:: DATA FOR REVIEW ::
━━━━

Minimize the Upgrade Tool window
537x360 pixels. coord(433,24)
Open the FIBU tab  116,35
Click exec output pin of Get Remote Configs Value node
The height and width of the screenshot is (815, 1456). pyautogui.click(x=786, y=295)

━━━━

:: WHAT IS EXPECTED ::
After locating the line that contains "Click exec output", print that line and every one after it through the last line of the listing, exactly.

:: SOLUTION FOR THIS EXERCISE ::
Click exec output pin of Get Remote Configs Value node
The height and width of the screenshot is (815, 1456). pyautogui.click(x=786, y=295)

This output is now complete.